▶ [TO DO] Copy the NAFTA rules of origin text from "On September 1, 2009" up to and including "(July 1, 2009)", changing "trilateral" to "three-country" wherever it occurs.

▶ [SOURCE EXCERPT]

++++++++++

North American Free Trade Agreement (NAFTA) - Rules of Origin
On November 30, 2018, Canada, the United States and Mexico signed the new Canada-United States-Mexico Agreement (CUSMA), on the margins of the G20 leaders’ summit in Buenos Aires.
What are the NAFTA rules of origin?
Each NAFTA country retains its external tariffs vis-à-vis non-members' goods and levies a lower tariff on the goods "originating" from the other NAFTA members. Rules of origin provide the basis for customs officials to make determinations about which goods are entitled preferential tariff treatment under the NAFTA. Negotiators of the agreement sought to make the NAFTA's rules of origin very clear so as to provide certainty and predictability to producers, exporters and importers. They also sought to ensure that the NAFTA's benefits are not extended to goods exported from non-NAFTA countries which have undergone only minimal processing in North America. The NAFTA rules of origin are included in Chapter Four of the Agreement. The product-specific rules of origin for NAFTA are contained in Annex 401. For more information on the NAFTA rules and origin and customs procedures, please refer to the Guide to Importing and Exporting in Canada.
The product-specific rules of origin of the NAFTA are periodically amended to reflect changes in industry production practices and sourcing patterns as well as to ensure their consistency following periodic amendments to the World Customs Organizations’ Harmonized Commodity Description and Coding System (HS).
- Amendments to Annex 401 (Track 3)
On September 1, 2009 Canada implemented measures to amend some of the product specific NAFTA rules of origin. Mexico implemented these same amendments on October 1, 2009, and the United States on October 2, 2009. The amendments liberalize the rules of origin applicable to agricultural, consumer, industrial, mineral fuel and oil products, representing over US$140 billion in annual trilateral trade.
- Annex 401 (amended September 1, 2009)
- Amendments to Appendix 6, Annex 300-B (July 1, 2009)
On July 1, 2009, Canada and the United States implemented measures to liberalize the NAFTA rules of origin applicable to certain textile goods which are made from acrylic staple fibres, that are not available from domestic producers in commercial quantities – the so-called “short-supply” goods.

++++++++++

▶ [INFORMATION SHOWN]

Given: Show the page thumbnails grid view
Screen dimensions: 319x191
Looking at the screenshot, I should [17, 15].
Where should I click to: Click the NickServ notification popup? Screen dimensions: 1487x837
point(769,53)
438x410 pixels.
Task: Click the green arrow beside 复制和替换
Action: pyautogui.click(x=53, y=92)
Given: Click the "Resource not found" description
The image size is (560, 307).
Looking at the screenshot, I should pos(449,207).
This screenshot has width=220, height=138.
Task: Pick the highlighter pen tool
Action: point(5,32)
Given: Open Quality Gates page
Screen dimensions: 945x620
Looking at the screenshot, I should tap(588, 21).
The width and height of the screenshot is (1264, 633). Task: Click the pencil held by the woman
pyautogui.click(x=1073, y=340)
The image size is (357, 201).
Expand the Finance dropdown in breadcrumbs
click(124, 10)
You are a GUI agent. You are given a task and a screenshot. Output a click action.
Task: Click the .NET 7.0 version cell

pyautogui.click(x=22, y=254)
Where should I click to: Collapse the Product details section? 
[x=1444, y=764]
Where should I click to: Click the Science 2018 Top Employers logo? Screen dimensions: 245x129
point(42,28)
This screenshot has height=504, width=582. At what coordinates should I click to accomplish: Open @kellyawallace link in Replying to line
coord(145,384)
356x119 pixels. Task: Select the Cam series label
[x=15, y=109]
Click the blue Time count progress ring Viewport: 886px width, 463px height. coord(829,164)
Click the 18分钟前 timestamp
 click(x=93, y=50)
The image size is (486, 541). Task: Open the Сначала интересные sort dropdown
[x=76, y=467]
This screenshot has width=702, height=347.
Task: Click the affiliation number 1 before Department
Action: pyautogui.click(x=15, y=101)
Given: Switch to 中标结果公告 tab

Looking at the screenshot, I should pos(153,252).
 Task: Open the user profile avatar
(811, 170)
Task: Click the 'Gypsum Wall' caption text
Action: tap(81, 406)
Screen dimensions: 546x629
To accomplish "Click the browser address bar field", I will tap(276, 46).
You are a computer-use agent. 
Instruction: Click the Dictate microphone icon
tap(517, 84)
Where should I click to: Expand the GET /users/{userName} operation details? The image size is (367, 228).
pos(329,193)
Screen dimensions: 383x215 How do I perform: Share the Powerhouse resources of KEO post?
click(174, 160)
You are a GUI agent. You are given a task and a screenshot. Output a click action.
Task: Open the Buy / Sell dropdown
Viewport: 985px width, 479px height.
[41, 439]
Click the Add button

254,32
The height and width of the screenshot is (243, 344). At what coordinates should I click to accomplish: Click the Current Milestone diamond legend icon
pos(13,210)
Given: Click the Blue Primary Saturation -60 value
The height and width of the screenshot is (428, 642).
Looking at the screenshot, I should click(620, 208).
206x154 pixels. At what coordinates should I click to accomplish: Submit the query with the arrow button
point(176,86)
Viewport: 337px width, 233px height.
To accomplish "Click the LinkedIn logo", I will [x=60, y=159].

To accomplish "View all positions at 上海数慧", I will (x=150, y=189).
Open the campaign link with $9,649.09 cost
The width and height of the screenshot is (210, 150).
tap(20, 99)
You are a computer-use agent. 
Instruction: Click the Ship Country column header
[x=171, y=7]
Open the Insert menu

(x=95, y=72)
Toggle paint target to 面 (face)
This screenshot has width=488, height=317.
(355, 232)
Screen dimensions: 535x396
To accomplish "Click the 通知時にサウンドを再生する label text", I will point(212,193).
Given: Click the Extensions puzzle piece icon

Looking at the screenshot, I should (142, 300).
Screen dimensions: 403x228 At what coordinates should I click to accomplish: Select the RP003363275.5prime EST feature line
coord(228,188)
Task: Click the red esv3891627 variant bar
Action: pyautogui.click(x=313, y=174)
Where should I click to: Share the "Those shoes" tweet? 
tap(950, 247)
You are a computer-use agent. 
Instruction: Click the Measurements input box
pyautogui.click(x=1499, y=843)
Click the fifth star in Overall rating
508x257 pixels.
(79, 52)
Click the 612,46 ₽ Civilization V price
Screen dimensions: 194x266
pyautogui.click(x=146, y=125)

++++++++++

▶ [IN RESPONSE]
On September 1, 2009 Canada implemented measures to amend some of the product specific NAFTA rules of origin. Mexico implemented these same amendments on October 1, 2009, and the United States on October 2, 2009. The amendments liberalize the rules of origin applicable to agricultural, consumer, industrial, mineral fuel and oil products, representing over US$140 billion in annual three-country trade.
- Annex 401 (amended September 1, 2009)
- Amendments to Appendix 6, Annex 300-B (July 1, 2009)